TRACERY LIGHTS AND ROSE WINDOWS.
Glass in tracery lights and Rose windows cannot consistently be planned on the lines suitable to lancets or other upright shapes; and it is interesting to observe the modifications of design necessitated by its adaptation to circumstances so different. This applies not only to Gothic glass but to Renaissance, the best of which, as it happens, is in Gothic windows. Happily it never occurred to sixteenth century artists to hamper themselves by any affectation of archaism, and their work is deliberately in the new manner. One can understand, too, a certain “up-to-date” contempt on their part for the “old-fashioned” stonework; but it is rather surprising that so few of them seem to have realised how greatly their own work would have gained by a little more consideration of (if not for) the stonework.
Where, as at Gouda, by way of exception, Gothic windows were built to receive later glass, tracery is to all intents and purposes abandoned: the builders would have done away with mullions had they known how otherwise to support such huge glass pictures. It has been explained already, in reference to the influence of the window-shape, and especially of the mullions, upon glass design, how much more formidable these divisions appear upon paper than in the window. That is very plainly seen in many a window where the designer has relied upon them to frame his subjects. The pictures have a way of running together in the most perplexing way, and one has to pick them out for oneself again. The practical conclusion from that is, that the designer is under no obligation to confine himself too strictly within the separate lights of a large window. What he is bound to do is to take care that the mullions never hurt his picture; if they do, it is his picture which is to blame. He may urge with reason that the upright shafts of stone are there merely for the support of the window, and that it is not his business to emphasise them, enough if he acknowledge them. In tracery, however, it is his bounden duty to take much more heed of the stonework. It was designed, in intricate and often very beautiful lines, with deliberately ornamental intent; it was meant to be seen, and it is his function to show it off. The question he has to put to himself is now no longer: does the stonework hurt my design? but: does my design hurt the stonework? And he should not be satisfied unless it helps it. The artist who, at Bourges, having fleur-de-lys-shaped tracery to deal with, carried across it a design quite contrary to the lines of the stonework, was guilty of a blank absurdity.

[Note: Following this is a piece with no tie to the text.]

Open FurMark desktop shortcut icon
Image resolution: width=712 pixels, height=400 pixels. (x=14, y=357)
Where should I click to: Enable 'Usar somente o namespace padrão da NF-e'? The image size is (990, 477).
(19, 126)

The Early Rose windows, which were habitually filled with rich coloured glass, consisted either of simple piercings, as at Lincoln, or they were made up of piercings very definitely divided by massive stonework. In proportion as mullions become narrow, and form in themselves a design, it seems doubtful how far deep-coloured glass can do them justice. Only strong tracery lines will stand strong colour. At Châlons-sur-Marne, for example, the foils of certain cusped lights surrounding a central circular picture are successfully ornamented with arabesque of deep yellow upon paler yellow ground; and again at Or San Michele, Florence, certain gorgeous wheels of ruby and yellow, or of blue, green, and yellow, and so on, are unusually satisfactory. In such cases not only breadth of effect but definition of the tracery forms is gained by keeping them (more especially in their outer circumference) much of one tone, whilst contrast of colour between one light and another helps still further to assist definition. But this applies only to stonework strong enough to take care of itself. There is a sort of perverse brutality in putting into delicate and graceful tracery deep rich glass which hides its lines. Such lines want sharply defining against the light.

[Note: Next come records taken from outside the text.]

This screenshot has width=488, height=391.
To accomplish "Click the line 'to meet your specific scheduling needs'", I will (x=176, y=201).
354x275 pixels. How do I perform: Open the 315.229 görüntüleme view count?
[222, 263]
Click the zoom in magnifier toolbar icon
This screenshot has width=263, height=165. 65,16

Early windows had, of course, no tracery properly so called. The great Rose windows, and the smaller Roses surmounting a pair of lancets, were rather piercings than tracery; and it was not difficult to adapt the design of a medallion window to suit them. A small piercing was ready designed for a medallion subject; nothing was wanted but a border round it, narrower, of course, than would have been used for a broad lancet light, but of the same foliated character. The individual quatrefoils or other principal openings, which went to make up a great Rose window, were filled in the same way. If the opening were wedge-shaped, as it often was, the obvious thing to do was to introduce into it a medallion (probably circular) of the full width of the opening, at about its widest, and to fill up the space about it with foliated ornament or geometric mosaic, with which also the smaller and less important piercings would naturally be filled. Sometimes the recurring figure medallions were set alternately in foliated ornament and geometric diaper; or the lights might be grouped in pairs, two with foliage and two with diaper. Similar alternation of the two common kinds of Early filling, naturally occurred in minor openings which contained no medallion. Something of this kind occurs at Reims.